As with many of the palaces in the crowded center of Bologna, the piano nobile and facade extend up to the street over an arcaded front. The building stands across from the Palazzo Bonasoni. While Aristotele Fioravanti may have undertaken some work on the palace before leaving the city in the 1470s, the building as we see it today was constructed in 1497, for Bartolomeo Felicini, a prominent member of the local nobility, a banker and city senator. From the time of the expulsion of the tyrant Giovanni II Bentivoglio by the military forces of Pope Julius II, the Felicini family remained prominent and a member was present in the city senate until 1584.

The palace was purchased in 1537 by Cardinal Antonio Pucci, to mark the Pucci family's formal presence in the city. Upon Pucci’s death in 1544 the palace was sold by his heirs to the Fibbia family who, like the Felicini family, formed part of the local oligarchy. It was to remain in the Fibbia family until 1746 (hence the name Palazzo Felicini Fibbia).

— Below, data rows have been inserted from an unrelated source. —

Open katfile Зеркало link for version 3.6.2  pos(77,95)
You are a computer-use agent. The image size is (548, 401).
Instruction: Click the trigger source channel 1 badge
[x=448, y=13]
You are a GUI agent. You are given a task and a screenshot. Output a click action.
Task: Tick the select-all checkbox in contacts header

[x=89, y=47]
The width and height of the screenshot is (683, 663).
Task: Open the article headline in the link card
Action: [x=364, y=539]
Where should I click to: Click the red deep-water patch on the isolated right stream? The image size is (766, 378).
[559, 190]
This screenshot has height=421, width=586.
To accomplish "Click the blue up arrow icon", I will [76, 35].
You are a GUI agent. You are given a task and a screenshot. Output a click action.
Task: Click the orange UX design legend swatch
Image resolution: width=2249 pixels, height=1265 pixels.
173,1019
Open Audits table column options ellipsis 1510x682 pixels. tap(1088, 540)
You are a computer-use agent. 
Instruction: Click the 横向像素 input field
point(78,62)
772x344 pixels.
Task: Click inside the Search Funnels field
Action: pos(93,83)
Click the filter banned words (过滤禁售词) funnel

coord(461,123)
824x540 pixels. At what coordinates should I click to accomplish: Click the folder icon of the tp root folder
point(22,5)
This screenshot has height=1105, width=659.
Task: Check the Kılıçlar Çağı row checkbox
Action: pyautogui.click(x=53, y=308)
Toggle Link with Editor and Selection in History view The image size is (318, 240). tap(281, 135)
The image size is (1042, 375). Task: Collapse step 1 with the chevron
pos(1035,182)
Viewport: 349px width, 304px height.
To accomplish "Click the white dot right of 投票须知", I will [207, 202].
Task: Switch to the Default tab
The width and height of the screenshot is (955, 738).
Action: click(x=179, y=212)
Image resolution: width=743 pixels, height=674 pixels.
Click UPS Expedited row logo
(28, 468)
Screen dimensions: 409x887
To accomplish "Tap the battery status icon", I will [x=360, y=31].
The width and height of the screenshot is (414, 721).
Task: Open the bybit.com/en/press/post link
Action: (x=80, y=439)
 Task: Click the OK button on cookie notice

The exterior has terracotta decorations. The interiors were frescoed by Angelo Michele Colonna and Giacomo Alboresi (Assumption of the Virgin, Family Chapel); Domenico Santi and Domenico Maria Canuti (Allegory of Aurora, Triumph of Bacchus and Ariadne, and Dusk on the piano nobile, 1664); and Death of Phaeton also by Alboresi and Colonna. Extensive restorations were undertaken in 1905.